Project Structure

How the .dokkimi/ folder is organized.

The .dokkimi/ folder

The only requirement is that a .dokkimi/ folder exists at your repo root. You can organize files inside however you want — there are no required subfolder conventions. All **/*.json and **/*.yaml / **/*.yml files inside .dokkimi/ are scanned. You can use JSON or YAML interchangeably for definitions and shared fragments.

A common convention:

.dokkimi/
├── config.yaml            # Project-level config (optional)
├── definitions/           # Runnable definition files
├── shared/                # Shared item fragments (referenced via $ref)
└── init-files/            # Database init scripts (SQL, JS)

Two file types

Dokkimi distinguishes file types by their JSON shape, not by folder or naming convention:

Runnable definition

Has top-level name (string) + items (array):

{
  "name": "my-test-suite",
  "variables": { ... },
  "items": [ ... ],
  "tests": [ ... ]
}

Shared fragment

Any JSON file that does NOT have both name + items. Typically a single item object:

{
  "type": "DATABASE",
  "name": "postgres-db",
  "database": "postgres"
}

Fragments are not runnable on their own — they exist to be referenced via $ref from runnable definitions.

Config file

The .dokkimi/ folder can contain a project-level config file: config.yaml, config.yml, or config.json (first match wins). This file is not a definition — it's loaded separately by name.

dokkimi: 0.1.0
env:
  REGISTRY: ghcr.io/dokkimi
  IMAGE_TAG: v1.2.3
  STRIPE_TEST_KEY: sk_test_abc123
FieldTypeDescription
dokkimistringTarget Dokkimi version. The CLI warns if your installed version is older.
envobjectFlat string → string map of build-time values. Keys must be alphanumeric + underscores.

Build-time interpolation: ${{VAR}}

Any string value in a definition or shared fragment can reference a config env variable with ${{VAR}}. These are resolved at build time by the definition resolver, before the definition is sent to Control Tower.

{
  "type": "SERVICE",
  "name": "my-service",
  "image": "${{REGISTRY}}/my-service:${{IMAGE_TAG}}",
  "port": 3000,
  "healthCheck": "/health"
}

After resolution, the image becomes ghcr.io/dokkimi/my-service:v1.2.3.

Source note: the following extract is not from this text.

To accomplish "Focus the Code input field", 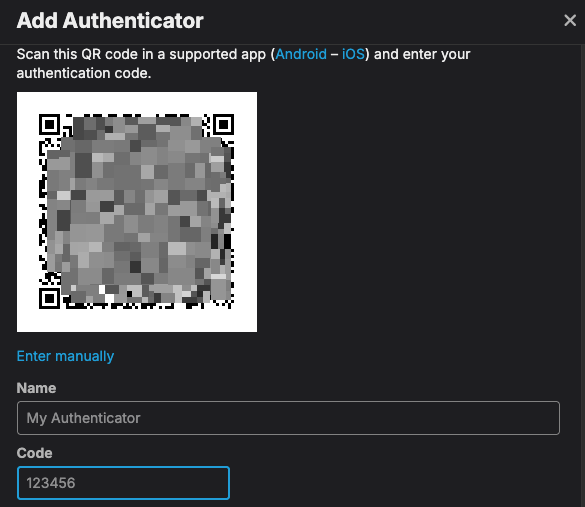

${{VAR}} vs {{VAR}} — These are different systems. ${{VAR}} is resolved at build time from the config file. {{VAR}} is resolved at runtime from test variables. If a ${{VAR}} reference doesn't match any key in env, the resolver errors.

.dokignore

You can create a .dokkimi/.dokignore file to exclude files from cloud/CI test runs. It uses the same syntax as .gitignore:

# Ignore experimental definitions
experiments/

# Ignore a specific file
definitions/broken-test.json

# Ignore all files matching a pattern
**/wip-*.json

Paths are relative to the .dokkimi/ directory. Ignored files are still valid for local runs — .dokignore only affects cloud/CI pipelines.